Los restos de Ricardo III han aparecido bajo un aparcamiento. La confirmación mediante métodos científicos supone algo así como su segunda muerte, porque exponer los huesos de quien fue una persona notable y conocida (o próxima) es algo así como despojar al difunto de su imagen. Donde había un retrato más o menos fiel, o un recuerdo, de pronto se impone una calavera. Donde hubo una sonrisa o un gesto de odio ahora queda la rigidez de unos huesos sin expresión.
Reconozco que este tipo de investigaciones, como la realizada sobre los presuntos restos de Cristóbal Colón (luego confirmados como tales), tiene interés histórico y alimenta debates académicos y científicos muy estimulantes. Sin embargo, el resultado priva a esas personas de algunos atributos, o los deja en otro ámbito.
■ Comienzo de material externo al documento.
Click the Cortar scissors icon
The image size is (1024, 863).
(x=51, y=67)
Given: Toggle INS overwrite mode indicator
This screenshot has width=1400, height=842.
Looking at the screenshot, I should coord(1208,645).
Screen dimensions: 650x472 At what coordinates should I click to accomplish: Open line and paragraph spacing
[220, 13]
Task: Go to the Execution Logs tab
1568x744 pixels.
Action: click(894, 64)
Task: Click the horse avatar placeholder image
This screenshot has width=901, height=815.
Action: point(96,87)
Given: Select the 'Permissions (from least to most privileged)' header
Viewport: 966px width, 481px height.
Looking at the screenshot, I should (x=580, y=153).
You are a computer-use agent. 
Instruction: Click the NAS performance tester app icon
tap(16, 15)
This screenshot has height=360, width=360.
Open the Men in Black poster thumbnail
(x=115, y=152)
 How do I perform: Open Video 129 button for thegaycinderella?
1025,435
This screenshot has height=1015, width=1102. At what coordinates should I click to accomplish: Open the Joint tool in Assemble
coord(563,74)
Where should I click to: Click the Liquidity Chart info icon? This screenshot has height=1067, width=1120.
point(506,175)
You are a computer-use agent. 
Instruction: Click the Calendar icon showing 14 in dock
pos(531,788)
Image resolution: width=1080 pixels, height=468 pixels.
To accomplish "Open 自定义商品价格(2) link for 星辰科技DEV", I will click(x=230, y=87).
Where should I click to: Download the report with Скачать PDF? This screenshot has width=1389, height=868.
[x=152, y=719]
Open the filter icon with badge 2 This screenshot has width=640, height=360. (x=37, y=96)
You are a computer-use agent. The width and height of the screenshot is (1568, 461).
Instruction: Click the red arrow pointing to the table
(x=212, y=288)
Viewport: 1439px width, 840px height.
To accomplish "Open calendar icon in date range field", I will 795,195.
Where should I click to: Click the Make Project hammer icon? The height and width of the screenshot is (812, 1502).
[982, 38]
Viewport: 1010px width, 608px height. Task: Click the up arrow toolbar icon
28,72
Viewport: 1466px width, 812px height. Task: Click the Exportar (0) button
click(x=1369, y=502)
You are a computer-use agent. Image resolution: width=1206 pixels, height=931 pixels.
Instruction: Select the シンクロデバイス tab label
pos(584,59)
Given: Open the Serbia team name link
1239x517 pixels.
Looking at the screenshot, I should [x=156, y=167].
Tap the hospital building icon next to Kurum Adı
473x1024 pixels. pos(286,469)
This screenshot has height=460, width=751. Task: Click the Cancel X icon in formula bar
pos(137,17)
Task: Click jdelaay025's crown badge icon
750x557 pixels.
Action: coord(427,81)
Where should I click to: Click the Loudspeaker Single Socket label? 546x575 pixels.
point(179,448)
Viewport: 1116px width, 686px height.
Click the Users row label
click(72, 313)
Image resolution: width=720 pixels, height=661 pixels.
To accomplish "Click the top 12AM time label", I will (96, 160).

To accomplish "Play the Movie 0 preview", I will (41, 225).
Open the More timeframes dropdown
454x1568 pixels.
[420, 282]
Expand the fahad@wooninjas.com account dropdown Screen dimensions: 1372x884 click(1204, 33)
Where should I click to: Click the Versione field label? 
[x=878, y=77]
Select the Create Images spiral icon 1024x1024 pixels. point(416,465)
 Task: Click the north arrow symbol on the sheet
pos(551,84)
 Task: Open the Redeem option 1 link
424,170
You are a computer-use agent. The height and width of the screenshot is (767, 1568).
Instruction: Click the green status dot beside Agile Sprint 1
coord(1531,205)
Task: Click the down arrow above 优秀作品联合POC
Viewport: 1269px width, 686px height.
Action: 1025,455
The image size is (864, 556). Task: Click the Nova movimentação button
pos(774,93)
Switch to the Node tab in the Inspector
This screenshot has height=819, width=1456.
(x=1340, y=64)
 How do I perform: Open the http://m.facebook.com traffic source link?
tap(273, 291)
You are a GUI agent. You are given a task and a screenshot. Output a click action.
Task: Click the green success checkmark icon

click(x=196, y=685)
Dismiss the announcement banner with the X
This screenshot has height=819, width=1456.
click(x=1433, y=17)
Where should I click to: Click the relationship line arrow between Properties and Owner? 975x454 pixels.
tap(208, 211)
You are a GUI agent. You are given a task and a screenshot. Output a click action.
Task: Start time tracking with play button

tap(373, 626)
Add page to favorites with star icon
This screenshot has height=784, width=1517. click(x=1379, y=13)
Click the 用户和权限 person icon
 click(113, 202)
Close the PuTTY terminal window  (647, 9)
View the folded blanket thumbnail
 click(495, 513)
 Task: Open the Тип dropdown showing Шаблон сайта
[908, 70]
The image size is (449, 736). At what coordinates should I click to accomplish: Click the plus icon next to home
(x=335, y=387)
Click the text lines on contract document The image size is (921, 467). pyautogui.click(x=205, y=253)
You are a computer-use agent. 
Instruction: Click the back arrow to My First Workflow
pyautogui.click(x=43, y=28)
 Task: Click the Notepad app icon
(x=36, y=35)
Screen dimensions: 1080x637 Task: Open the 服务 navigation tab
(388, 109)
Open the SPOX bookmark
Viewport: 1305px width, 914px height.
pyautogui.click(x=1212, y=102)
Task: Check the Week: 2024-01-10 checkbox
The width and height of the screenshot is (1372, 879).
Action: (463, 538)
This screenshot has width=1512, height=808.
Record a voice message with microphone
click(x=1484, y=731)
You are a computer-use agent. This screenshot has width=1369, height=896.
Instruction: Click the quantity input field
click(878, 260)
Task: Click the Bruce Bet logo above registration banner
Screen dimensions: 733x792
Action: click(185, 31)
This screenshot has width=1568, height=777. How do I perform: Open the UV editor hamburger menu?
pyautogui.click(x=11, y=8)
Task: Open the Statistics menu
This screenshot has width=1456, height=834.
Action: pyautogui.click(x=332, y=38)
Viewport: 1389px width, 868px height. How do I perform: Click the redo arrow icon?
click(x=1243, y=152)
Me explico: Ricardo III tiene un doble perfil. Por un lado, el del ser humano que fue y que ahora ya contemplamos reducido a huesos. Por otro, el personaje con capacidad de amar, odiar, sufrir y gozar, fijado por Shakespeare y convertido por obra de su enorme talento en algo mucho más importante que un hombre mortal. El ser humano murió hace muchos siglos y la identificación de su calavera permite afinar algunos datos históricos sobre sus rasgos. Pero quien de verdad está ya en el imaginario de la gente es el personaje. Ahora, con el examen del cráneo y lo que de ese análisis se desprende, la divergencia entre el ser real que fue y el personaje puede ser mayor. El Ricardo III literario es sin duda mucho más interesante que el real. De este último queda una crónica histórica y una calavera. Del primero queda un personaje enorme y vivo para siempre.